#### EXTRACT
Hacker News

empiko · 2025-06-09T11:11:21 1749467481

> LLMs are human culture compiled into code. They will strongly tend to follow patterns of human behavior, to the point of that being their main (only?) feature.

Perhaps, but this already disproves the idea of superhuman PhD+ level AI agents.

---

I think that the paper has a good motivation. It would be great if we were able to somehow define the complexity of problems AIs are able to tackle. But the Hanoi towers puzzle does not seem like a good match, especially since you can generate the solution mechanically, if you are aware of the very simple algorithm.

K0balt · 2025-06-09T11:29:24 1749468564

> Perhaps, but this already disproves the idea of superhuman PhD+ level AI agents.

The value in AI is not some higher level of understanding, but rather the ability to (potentially) carry on millions of independent and interleaved thought threads/conversations at once, and to work tirelessly at a high throughput.

Perhaps with some kind of recursive approach with iterative physical grounding that tests hypothesis against ground truth, AI can transcend human levels of understanding, but for now we need to understand that AI is going to be more of intern-level assistance with occasional episodes of drunk uncle bob.

K0balt · 2025-06-09T11:41:04 1749469264

Your comment sparked a thought that might be of value.

#### DATA SUPPLIED
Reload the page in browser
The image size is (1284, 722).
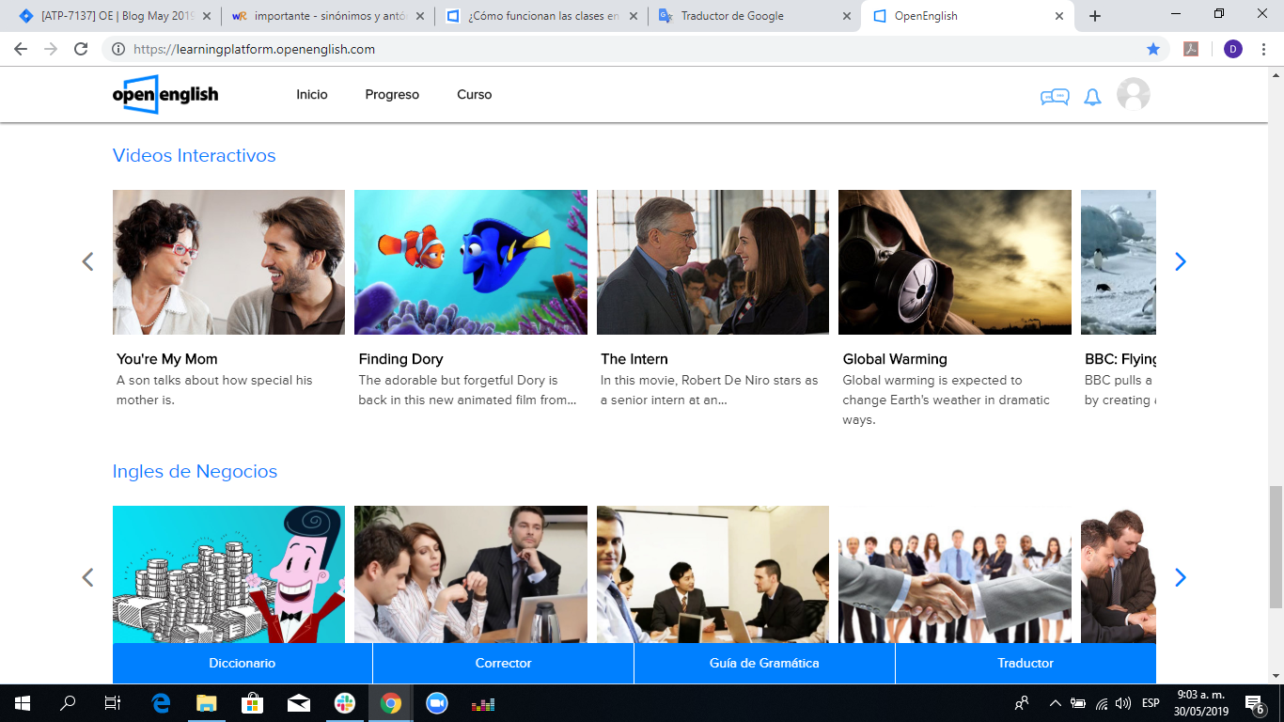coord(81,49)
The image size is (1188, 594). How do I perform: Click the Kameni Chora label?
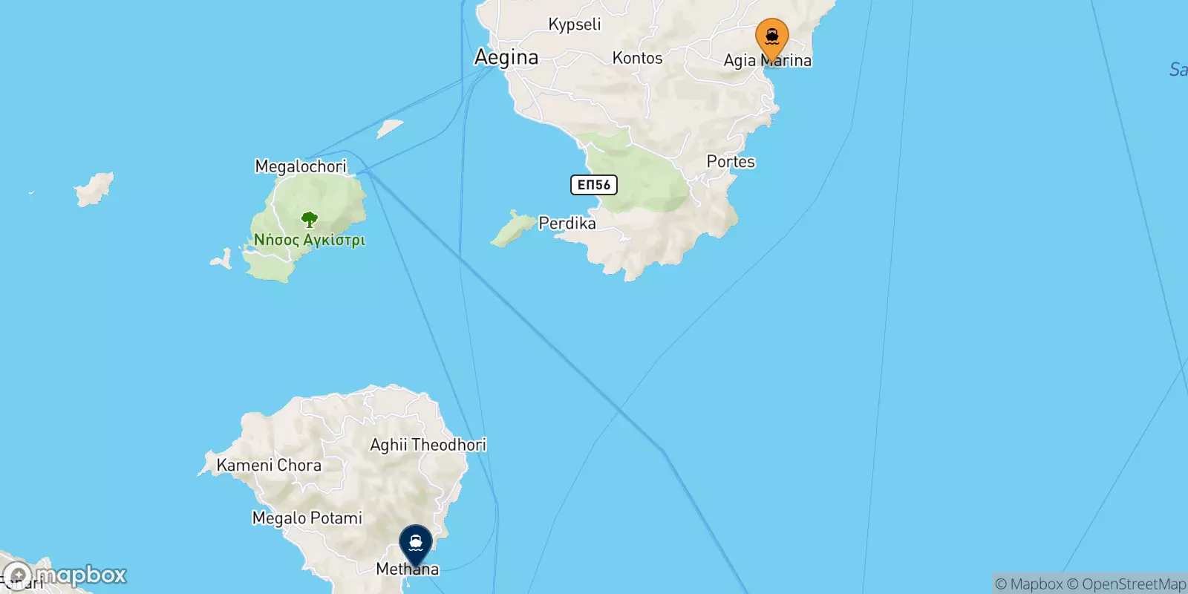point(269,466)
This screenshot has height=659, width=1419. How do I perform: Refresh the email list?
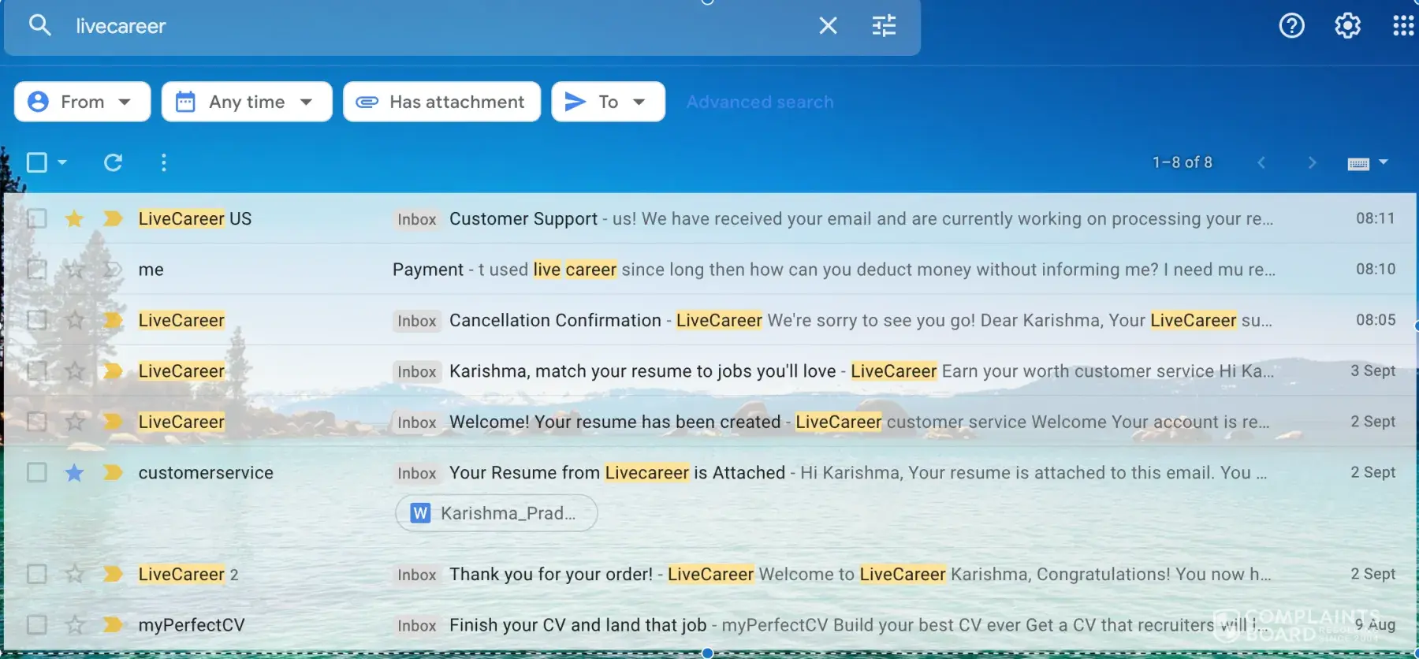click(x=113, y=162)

#### YOUR GOAL
For each statement below, say yes or no depending on whether it agrees with the Hacker News thread above, and quote the exact words from the thread that decide it.
1. empiko finds the Hanoi towers puzzle a good match for defining how complex a problem AI can tackle.
2. K0balt sees the value in AI as the ability to carry on many thought threads at once and to work tirelessly.
3. K0balt says that, for now, AI will be more of an intern-level assistant.

#### EXERCISE ANSWER
1. No: "But the Hanoi towers puzzle does not seem like a good match"
2. Yes: "the ability to (potentially) carry on millions of independent and interleaved thought threads/conversations at once, and to work tirelessly at a high throughput"
3. Yes: "AI is going to be more of intern-level assistance with occasional episodes of drunk uncle bob"